How big is the bill? The $900 billion COVID stimulus package is only a portion of the much larger $1.4 Trillion Consolidated Appropriations Act, 2021 (CAA). In total, the CAA contains 72 separate tax-related provisions, though most are routine extensions or clarifications.

Highlights of the COVID Relief Bill

The big CAA news is the $900 billion economic stimulus package, which contains significant help for small businesses.
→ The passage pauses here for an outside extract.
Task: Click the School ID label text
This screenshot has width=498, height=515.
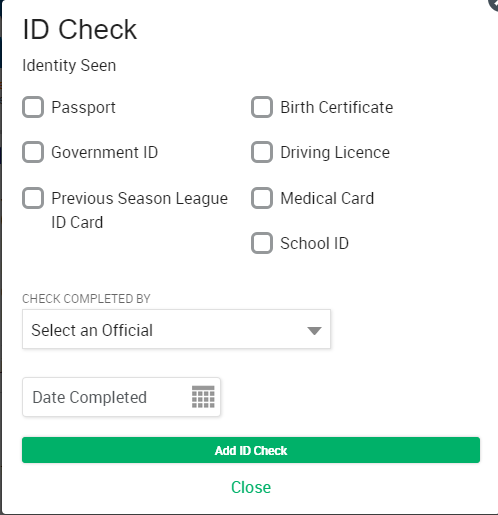Action: (314, 243)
The $325 billion in business relief includes $275 billion for another round of the Paycheck Protection Program (PPP) to help small businesses keep employees on payroll (including the self-employed). Additionally, there is help to get more money flowing in the economy. Most individuals will receive a $600 payment and increased federal unemployment benefits will continue.

Individuals making under $75,000 in the previous tax year will receive $600, while couples earning less than $150,000 will get $1,200. An additional $600 is per child. The amount starts to phase out for individuals and couples who exceed the annual income thresholds.
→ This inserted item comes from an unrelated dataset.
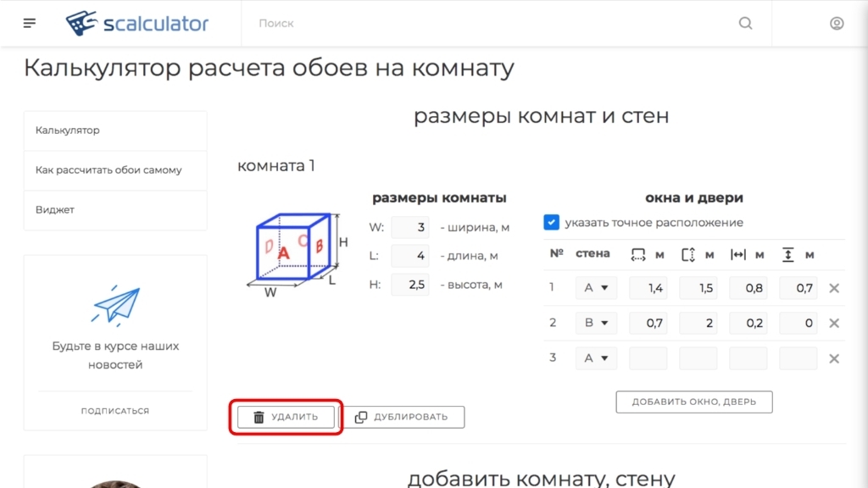This screenshot has height=488, width=868.
Task: Open the hamburger menu icon
Action: point(30,23)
The COVID relief bill only partially restores enhanced federal unemployment benefits that expired over the summer. It gives those who lost their job an additional $300 a week for nearly three more months (on top of state benefits). The weekly benefits will start after Dec. 26 and expire by March 14.

COVID Relief & Real Estate

It’s estimated that by January the combined rent owed to landlords nationwide could reach $24 billion (according to a study by Global Investment Bank). The CAA includes $25 billion in rent payments. This help can be applied to past or future rent (and other housing-related expenses). But renters need to take action to receive this help. They must apply to organizations selected by state and local officials that administer the program.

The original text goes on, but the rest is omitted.